Written problem:
Rewrite the material below with every "GUI agent" swapped for "UI automation agent", leaving all other text as it is.

Start of Extracted information

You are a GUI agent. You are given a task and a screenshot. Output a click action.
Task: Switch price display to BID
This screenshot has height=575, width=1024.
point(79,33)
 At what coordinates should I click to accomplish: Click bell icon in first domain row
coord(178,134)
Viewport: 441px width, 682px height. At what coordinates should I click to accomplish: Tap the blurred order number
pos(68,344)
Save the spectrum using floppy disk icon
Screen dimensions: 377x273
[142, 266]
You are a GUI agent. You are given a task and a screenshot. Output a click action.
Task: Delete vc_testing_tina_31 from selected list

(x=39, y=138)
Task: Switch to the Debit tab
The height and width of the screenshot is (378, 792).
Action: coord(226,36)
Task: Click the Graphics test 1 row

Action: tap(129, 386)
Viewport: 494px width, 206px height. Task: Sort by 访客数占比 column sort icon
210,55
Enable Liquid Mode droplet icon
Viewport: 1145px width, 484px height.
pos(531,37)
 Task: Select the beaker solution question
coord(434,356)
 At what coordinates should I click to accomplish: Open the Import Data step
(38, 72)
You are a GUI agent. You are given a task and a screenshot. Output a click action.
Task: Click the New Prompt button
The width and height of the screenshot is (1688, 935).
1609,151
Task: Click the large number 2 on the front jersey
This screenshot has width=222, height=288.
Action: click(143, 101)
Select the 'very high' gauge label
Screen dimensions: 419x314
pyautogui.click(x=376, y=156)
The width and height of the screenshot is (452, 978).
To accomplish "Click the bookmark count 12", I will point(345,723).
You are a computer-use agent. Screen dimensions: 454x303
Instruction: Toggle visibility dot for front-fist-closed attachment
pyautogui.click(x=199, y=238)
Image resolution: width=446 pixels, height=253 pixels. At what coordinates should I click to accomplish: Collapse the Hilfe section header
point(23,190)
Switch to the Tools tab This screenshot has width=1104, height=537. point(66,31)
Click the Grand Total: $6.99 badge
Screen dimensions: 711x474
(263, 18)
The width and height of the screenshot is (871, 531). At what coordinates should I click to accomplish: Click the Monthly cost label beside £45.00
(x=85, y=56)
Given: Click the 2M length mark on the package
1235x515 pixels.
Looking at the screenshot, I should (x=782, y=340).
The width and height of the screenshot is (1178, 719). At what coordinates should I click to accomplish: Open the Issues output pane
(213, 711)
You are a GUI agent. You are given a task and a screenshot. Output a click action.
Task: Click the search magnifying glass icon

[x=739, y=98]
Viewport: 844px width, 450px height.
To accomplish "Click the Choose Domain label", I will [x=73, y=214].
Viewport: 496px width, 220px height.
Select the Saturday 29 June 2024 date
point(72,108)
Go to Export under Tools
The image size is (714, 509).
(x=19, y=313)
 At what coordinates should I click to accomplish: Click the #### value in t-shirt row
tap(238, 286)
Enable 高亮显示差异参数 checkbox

End of Extracted information

Result for this exercise:
You are a UI automation agent. You are given a task and a screenshot. Output a click action.
Task: Switch price display to BID
This screenshot has height=575, width=1024.
point(79,33)
 At what coordinates should I click to accomplish: Click bell icon in first domain row
coord(178,134)
Viewport: 441px width, 682px height. At what coordinates should I click to accomplish: Tap the blurred order number
pos(68,344)
Save the spectrum using floppy disk icon
Screen dimensions: 377x273
[142, 266]
You are a UI automation agent. You are given a task and a screenshot. Output a click action.
Task: Delete vc_testing_tina_31 from selected list

(x=39, y=138)
Task: Switch to the Debit tab
The height and width of the screenshot is (378, 792).
Action: coord(226,36)
Task: Click the Graphics test 1 row

Action: tap(129, 386)
Viewport: 494px width, 206px height. Task: Sort by 访客数占比 column sort icon
210,55
Enable Liquid Mode droplet icon
Viewport: 1145px width, 484px height.
pos(531,37)
 Task: Select the beaker solution question
coord(434,356)
 At what coordinates should I click to accomplish: Open the Import Data step
(38, 72)
You are a UI automation agent. You are given a task and a screenshot. Output a click action.
Task: Click the New Prompt button
The width and height of the screenshot is (1688, 935).
1609,151
Task: Click the large number 2 on the front jersey
This screenshot has width=222, height=288.
Action: click(143, 101)
Select the 'very high' gauge label
Screen dimensions: 419x314
pyautogui.click(x=376, y=156)
The width and height of the screenshot is (452, 978).
To accomplish "Click the bookmark count 12", I will point(345,723).
You are a computer-use agent. Screen dimensions: 454x303
Instruction: Toggle visibility dot for front-fist-closed attachment
pyautogui.click(x=199, y=238)
Image resolution: width=446 pixels, height=253 pixels. At what coordinates should I click to accomplish: Collapse the Hilfe section header
point(23,190)
Switch to the Tools tab This screenshot has width=1104, height=537. point(66,31)
Click the Grand Total: $6.99 badge
Screen dimensions: 711x474
(263, 18)
The width and height of the screenshot is (871, 531). At what coordinates should I click to accomplish: Click the Monthly cost label beside £45.00
(x=85, y=56)
Given: Click the 2M length mark on the package
1235x515 pixels.
Looking at the screenshot, I should (x=782, y=340).
The width and height of the screenshot is (1178, 719). At what coordinates should I click to accomplish: Open the Issues output pane
(213, 711)
You are a UI automation agent. You are given a task and a screenshot. Output a click action.
Task: Click the search magnifying glass icon

[x=739, y=98]
Viewport: 844px width, 450px height.
To accomplish "Click the Choose Domain label", I will [x=73, y=214].
Viewport: 496px width, 220px height.
Select the Saturday 29 June 2024 date
point(72,108)
Go to Export under Tools
The image size is (714, 509).
(x=19, y=313)
 At what coordinates should I click to accomplish: Click the #### value in t-shirt row
tap(238, 286)
Enable 高亮显示差异参数 checkbox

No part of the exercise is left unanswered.